## TO DO
In the copy, every line of the material that follows must appear exactly, and no pictures should.
INFORMATION GIVEN Block Start
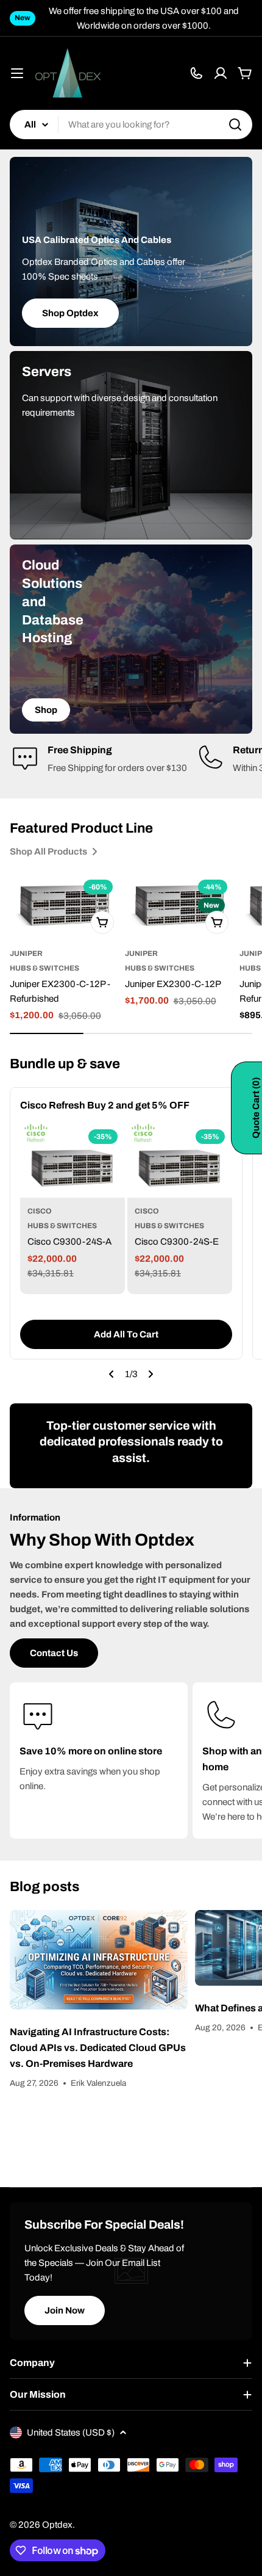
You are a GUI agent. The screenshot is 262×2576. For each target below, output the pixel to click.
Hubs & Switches (44, 968)
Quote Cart (256, 1107)
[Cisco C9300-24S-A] (72, 1160)
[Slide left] (111, 1374)
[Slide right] (150, 1374)
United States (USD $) (71, 2432)
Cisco (39, 1211)
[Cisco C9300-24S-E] (179, 1160)
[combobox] (131, 124)
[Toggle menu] (17, 73)
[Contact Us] (196, 73)
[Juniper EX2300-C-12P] (180, 906)
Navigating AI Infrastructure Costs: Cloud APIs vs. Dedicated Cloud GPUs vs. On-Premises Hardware (98, 2048)
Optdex (57, 2525)
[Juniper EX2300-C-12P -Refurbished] (65, 906)
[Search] (235, 124)
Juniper (26, 953)
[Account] (220, 73)
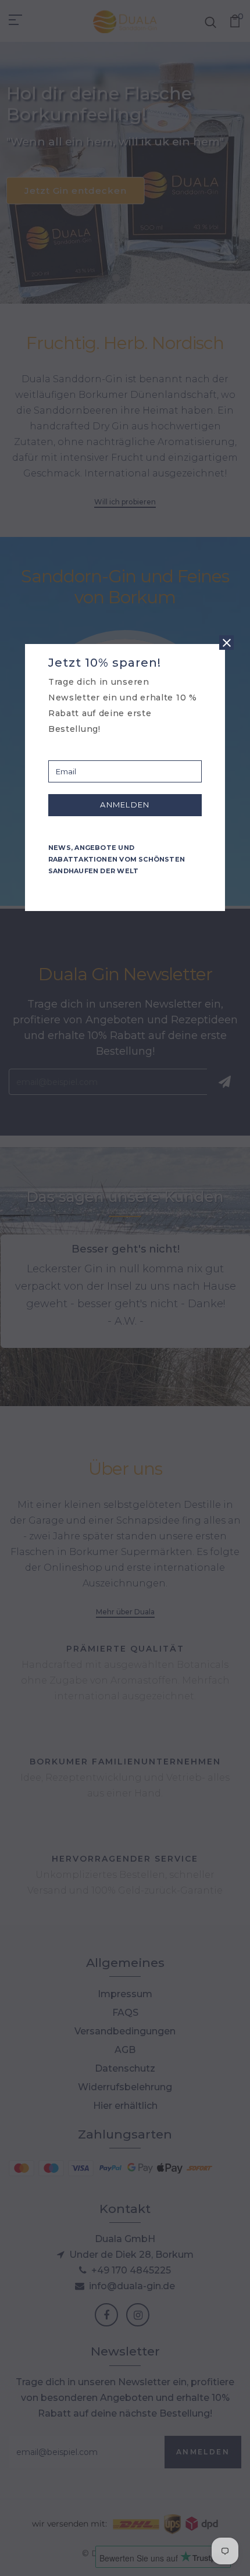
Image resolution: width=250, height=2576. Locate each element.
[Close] (226, 642)
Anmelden (124, 804)
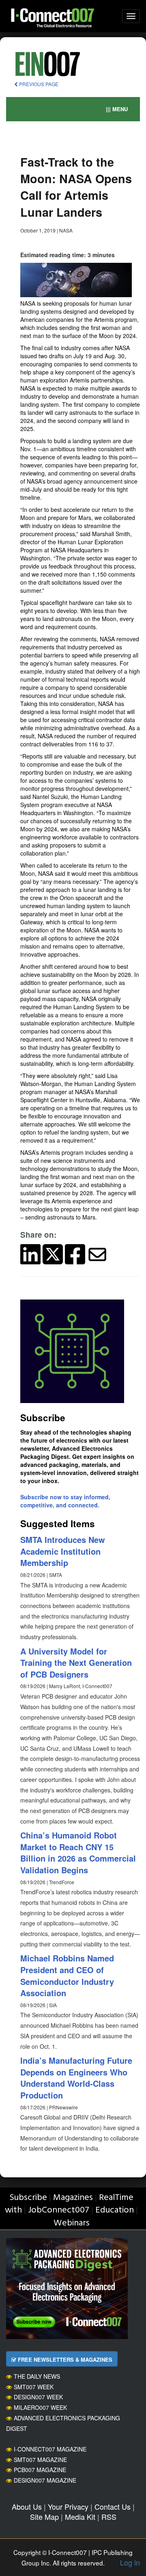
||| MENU (117, 109)
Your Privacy (68, 2506)
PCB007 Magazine (40, 2470)
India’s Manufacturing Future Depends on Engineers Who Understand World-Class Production (76, 2077)
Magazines (73, 2198)
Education (114, 2210)
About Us (27, 2506)
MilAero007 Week (40, 2407)
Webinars (72, 2223)
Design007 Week (38, 2397)
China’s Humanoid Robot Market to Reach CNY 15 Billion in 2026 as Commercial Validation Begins (78, 1852)
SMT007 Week (34, 2387)
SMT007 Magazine (40, 2460)
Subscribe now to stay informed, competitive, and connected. (65, 1501)
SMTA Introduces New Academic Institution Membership (62, 1551)
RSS (108, 2516)
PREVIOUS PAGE (38, 83)
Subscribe (28, 2198)
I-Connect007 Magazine (50, 2449)
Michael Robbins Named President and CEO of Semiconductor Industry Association (67, 1975)
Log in (130, 2562)
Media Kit (80, 2516)
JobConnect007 (58, 2210)
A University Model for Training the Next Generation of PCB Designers (76, 1662)
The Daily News (37, 2376)
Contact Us (112, 2506)
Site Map (44, 2516)
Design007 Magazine (45, 2480)
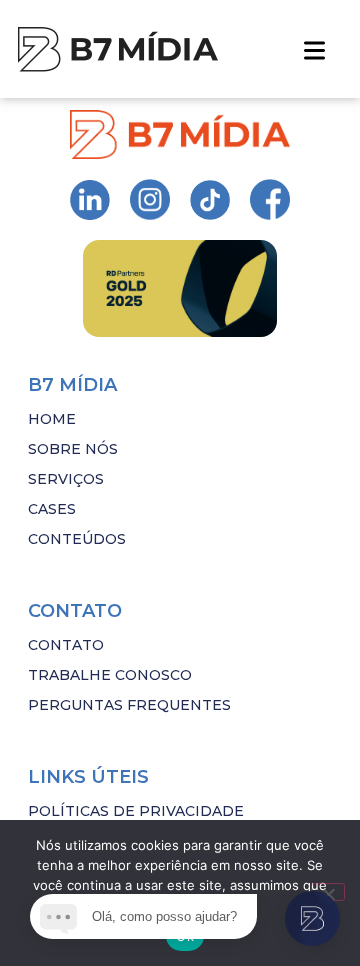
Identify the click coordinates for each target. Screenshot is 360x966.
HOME (52, 419)
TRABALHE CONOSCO (110, 675)
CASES (52, 509)
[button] (314, 49)
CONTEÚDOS (77, 539)
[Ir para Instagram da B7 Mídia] (90, 200)
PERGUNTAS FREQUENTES (129, 705)
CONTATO (66, 645)
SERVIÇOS (66, 479)
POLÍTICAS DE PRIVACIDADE (136, 811)
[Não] (328, 892)
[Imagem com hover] (118, 49)
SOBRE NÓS (73, 449)
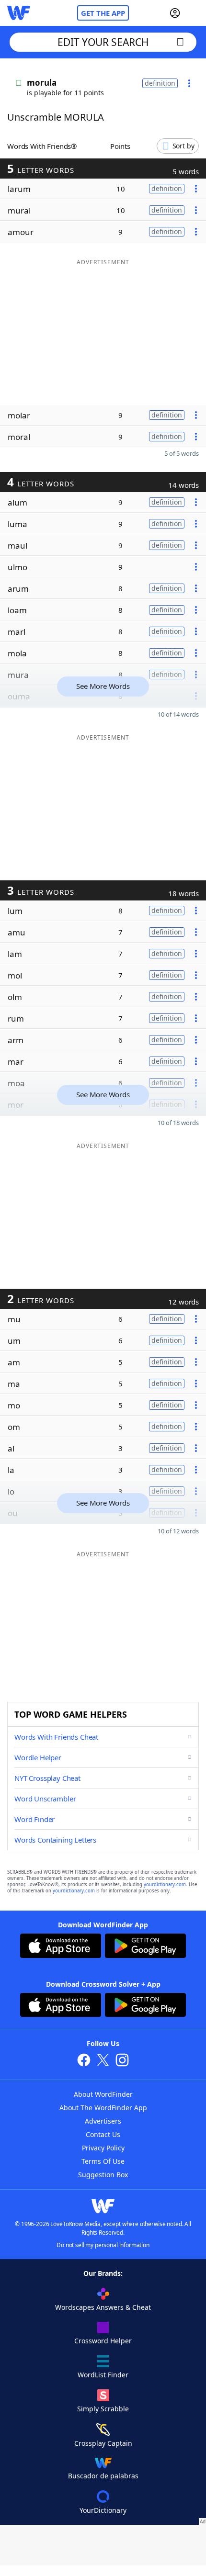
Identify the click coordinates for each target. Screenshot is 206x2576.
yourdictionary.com (165, 1884)
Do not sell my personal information (103, 2245)
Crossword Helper (103, 2340)
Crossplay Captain (103, 2443)
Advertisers (103, 2121)
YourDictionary (103, 2510)
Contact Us (103, 2134)
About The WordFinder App (103, 2107)
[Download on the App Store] (60, 1947)
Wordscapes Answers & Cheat (103, 2307)
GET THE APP (103, 13)
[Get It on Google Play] (145, 1947)
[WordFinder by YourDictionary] (18, 13)
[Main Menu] (195, 12)
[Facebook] (84, 2061)
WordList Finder (103, 2374)
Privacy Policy (103, 2147)
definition (160, 83)
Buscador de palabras (103, 2475)
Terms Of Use (103, 2161)
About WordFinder (103, 2094)
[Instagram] (122, 2061)
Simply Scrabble (103, 2408)
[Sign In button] (175, 12)
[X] (103, 2061)
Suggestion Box (103, 2174)
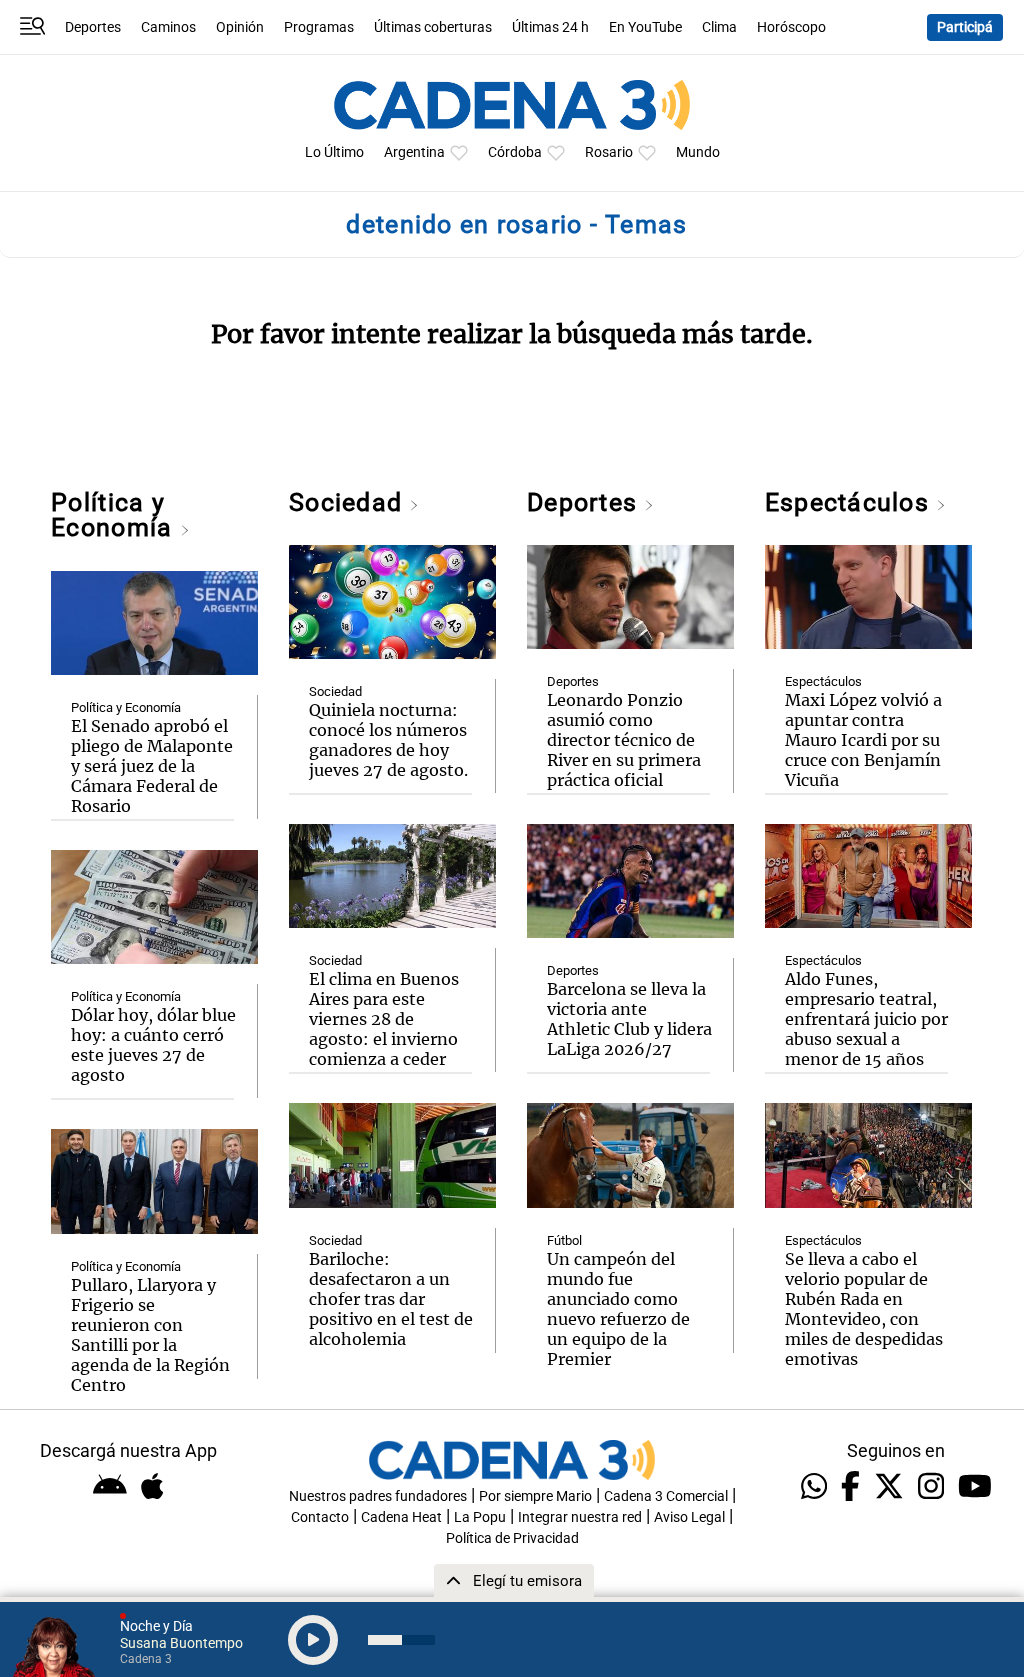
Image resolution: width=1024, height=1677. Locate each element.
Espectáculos (850, 502)
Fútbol (564, 1240)
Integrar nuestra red (580, 1517)
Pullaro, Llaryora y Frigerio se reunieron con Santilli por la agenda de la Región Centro (150, 1335)
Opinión (240, 27)
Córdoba (515, 152)
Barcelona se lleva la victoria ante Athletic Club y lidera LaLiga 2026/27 (629, 1019)
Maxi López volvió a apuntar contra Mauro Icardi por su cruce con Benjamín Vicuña (863, 740)
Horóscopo (791, 27)
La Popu (480, 1517)
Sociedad (349, 502)
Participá (965, 27)
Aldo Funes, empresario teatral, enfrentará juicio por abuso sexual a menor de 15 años (866, 1019)
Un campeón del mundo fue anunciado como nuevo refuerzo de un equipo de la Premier (618, 1309)
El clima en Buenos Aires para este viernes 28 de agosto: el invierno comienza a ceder (384, 1019)
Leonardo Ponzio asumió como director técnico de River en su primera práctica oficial (624, 740)
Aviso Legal (689, 1517)
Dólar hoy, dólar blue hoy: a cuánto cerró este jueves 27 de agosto (153, 1045)
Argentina (414, 152)
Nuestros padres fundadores (378, 1496)
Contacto (320, 1517)
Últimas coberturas (433, 27)
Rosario (609, 152)
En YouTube (645, 27)
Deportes (93, 27)
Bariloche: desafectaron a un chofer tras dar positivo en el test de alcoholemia (391, 1299)
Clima (719, 27)
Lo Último (334, 152)
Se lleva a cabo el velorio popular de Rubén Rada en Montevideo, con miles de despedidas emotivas (864, 1309)
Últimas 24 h (550, 27)
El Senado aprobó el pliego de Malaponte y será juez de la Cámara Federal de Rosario (152, 766)
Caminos (168, 27)
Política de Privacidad (512, 1538)
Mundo (698, 152)
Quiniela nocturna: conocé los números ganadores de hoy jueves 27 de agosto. (388, 740)
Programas (319, 27)
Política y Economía (115, 515)
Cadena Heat (401, 1517)
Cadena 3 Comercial (666, 1496)
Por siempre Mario (535, 1496)
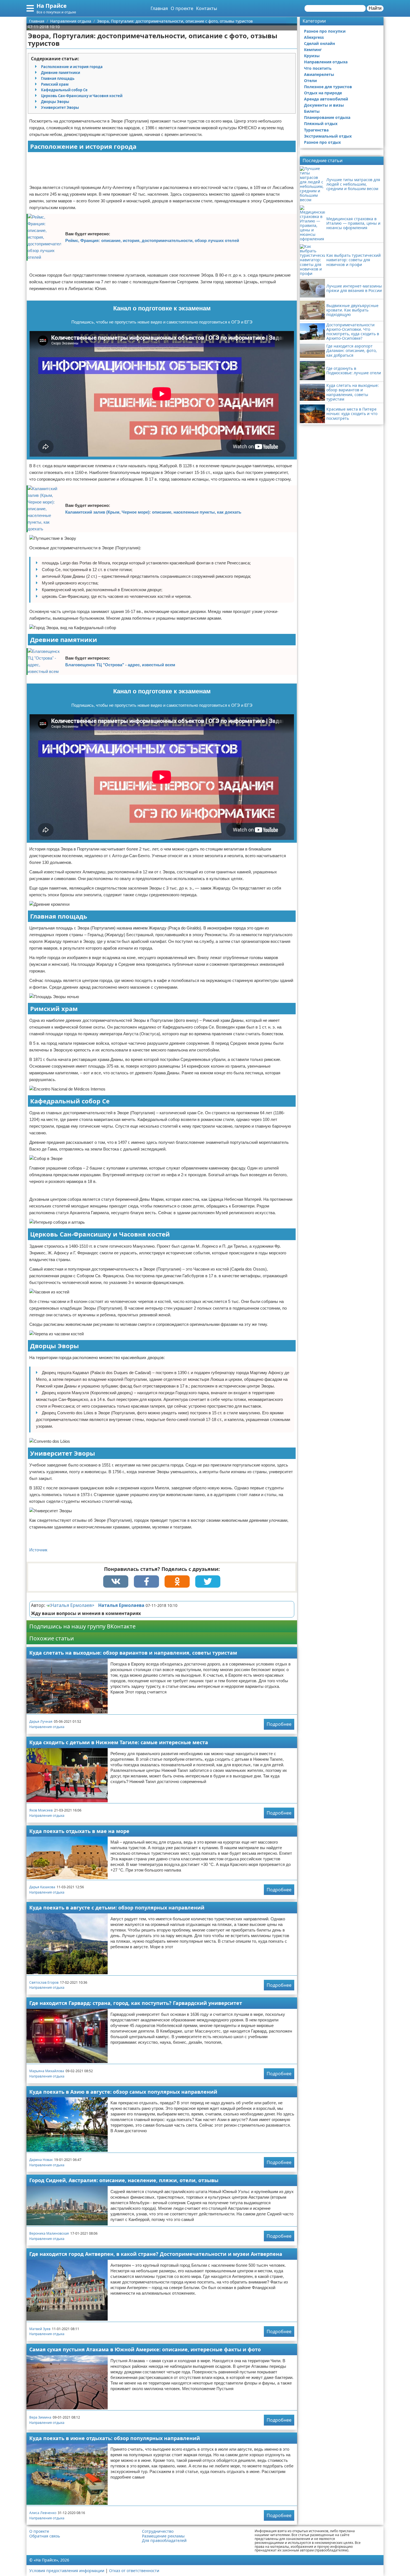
INFORMATION GIVEN Block End
## ANSWER SECTION
You are a GUI agent. The screenshot is 262×2576. For each target below, output the pixel to click.
Hubs & Switches (44, 968)
Quote Cart (256, 1107)
[Cisco C9300-24S-A] (72, 1160)
[Slide left] (111, 1374)
[Slide right] (150, 1374)
United States (USD $) (71, 2432)
Cisco (39, 1211)
[Cisco C9300-24S-E] (179, 1160)
[combobox] (131, 124)
[Toggle menu] (17, 73)
[Contact Us] (196, 73)
[Juniper EX2300-C-12P] (180, 906)
Navigating AI Infrastructure Costs: Cloud APIs vs. Dedicated Cloud GPUs vs. On-Premises Hardware (98, 2048)
Optdex (57, 2525)
[Juniper EX2300-C-12P -Refurbished] (65, 906)
[Search] (235, 124)
Juniper (26, 953)
[Account] (220, 73)
Image resolution: width=250, height=2576. Locate each element.
[Close] (226, 642)
Anmelden (124, 804)
||| MENU (117, 109)
Your Privacy (68, 2506)
PCB007 Magazine (40, 2470)
India’s Manufacturing Future Depends on Engineers Who Understand World-Class Production (76, 2077)
Magazines (73, 2198)
Education (114, 2210)
About Us (27, 2506)
MilAero007 Week (40, 2407)
Webinars (72, 2223)
Design007 Week (38, 2397)
China’s Humanoid Robot Market to Reach CNY 15 Billion in 2026 as Commercial Validation Begins (78, 1852)
SMT007 Week (34, 2387)
SMT007 Magazine (40, 2460)
Subscribe now to stay informed, competitive, and connected. (65, 1501)
SMTA Introduces New Academic Institution Membership (62, 1551)
RSS (108, 2516)
PREVIOUS PAGE (38, 83)
Subscribe (28, 2198)
I-Connect007 Magazine (50, 2449)
Michael Robbins Named President and CEO of Semiconductor Industry Association (67, 1975)
Log in (130, 2562)
Media Kit (80, 2516)
JobConnect007 (58, 2210)
A University Model for Training the Next Generation of PCB Designers (76, 1662)
The Daily News (37, 2376)
Contact Us (112, 2506)
Site Map (44, 2516)
Design007 Magazine (45, 2480)
Identify the click coordinates for each target. Screenshot is 360x966.
HOME (52, 419)
TRABALHE CONOSCO (110, 675)
CASES (52, 509)
[button] (314, 49)
CONTEÚDOS (77, 539)
[Ir para Instagram da B7 Mídia] (90, 200)
PERGUNTAS FREQUENTES (129, 705)
CONTATO (66, 645)
SERVIÇOS (66, 479)
POLÍTICAS DE PRIVACIDADE (136, 811)
[Não] (328, 892)
[Imagem com hover] (118, 49)
SOBRE NÓS (73, 449)
Identify the click coordinates for each target. Screenshot is 206x2576.
yourdictionary.com (165, 1884)
Do not sell my personal information (103, 2245)
Crossword Helper (103, 2340)
Crossplay Captain (103, 2443)
Advertisers (103, 2121)
YourDictionary (103, 2510)
Contact Us (103, 2134)
About The WordFinder App (103, 2107)
[Download on the App Store] (60, 1947)
Wordscapes Answers & Cheat (103, 2307)
GET THE APP (103, 13)
[Get It on Google Play] (145, 1947)
[WordFinder by YourDictionary] (18, 13)
[Main Menu] (195, 12)
[Facebook] (84, 2061)
WordList Finder (103, 2374)
Privacy Policy (103, 2147)
definition (160, 83)
Buscador de palabras (103, 2475)
Terms Of Use (103, 2161)
About WordFinder (103, 2094)
[Instagram] (122, 2061)
Simply Scrabble (103, 2408)
[Sign In button] (175, 12)
[X] (103, 2061)
Suggestion Box (103, 2174)
Image resolution: width=1024, height=1677. Locate each element.
Espectáculos (850, 502)
Fútbol (564, 1240)
Integrar nuestra red (580, 1517)
Pullaro, Llaryora y Frigerio se reunieron con Santilli por la agenda de la Región Centro (150, 1335)
Opinión (240, 27)
Córdoba (515, 152)
Barcelona se lleva la victoria ante Athletic Club y lidera LaLiga 2026/27 (629, 1019)
Maxi López volvió a apuntar contra Mauro Icardi por su cruce con Benjamín Vicuña (863, 740)
Horóscopo (791, 27)
La Popu (480, 1517)
Sociedad (349, 502)
Participá (965, 27)
Aldo Funes, empresario teatral, enfrentará juicio por abuso sexual a menor de 15 años (866, 1019)
Un campeón del mundo fue anunciado como nuevo refuerzo de un equipo de la Premier (618, 1309)
El clima en Buenos Aires para este viernes 28 de agosto: el invierno comienza a ceder (384, 1019)
Leonardo Ponzio asumió como director técnico de River en su primera práctica oficial (624, 740)
Aviso Legal (689, 1517)
Dólar hoy, dólar blue hoy: a cuánto cerró este jueves 27 de agosto (153, 1045)
Argentina (414, 152)
Nuestros padres fundadores (378, 1496)
Contacto (320, 1517)
Últimas coberturas (433, 27)
Rosario (609, 152)
En YouTube (645, 27)
Deportes (93, 27)
Bariloche: desafectaron a un chofer tras dar positivo en el test de alcoholemia (391, 1299)
Clima (719, 27)
Lo Último (334, 152)
Se lleva a cabo el velorio popular de Rubén Rada en Montevideo, con miles de despedidas emotivas (864, 1309)
Últimas 24 h (550, 27)
El Senado aprobó el pliego de Malaponte y será juez de la Cámara Federal de Rosario (152, 766)
Caminos (168, 27)
Política de Privacidad (512, 1538)
Mundo (698, 152)
Quiniela nocturna: conocé los números ganadores de hoy jueves 27 de agosto. (388, 740)
Programas (319, 27)
Política y Economía (115, 515)
Cadena Heat (401, 1517)
Cadena 3 Comercial (666, 1496)
Por siempre Mario (535, 1496)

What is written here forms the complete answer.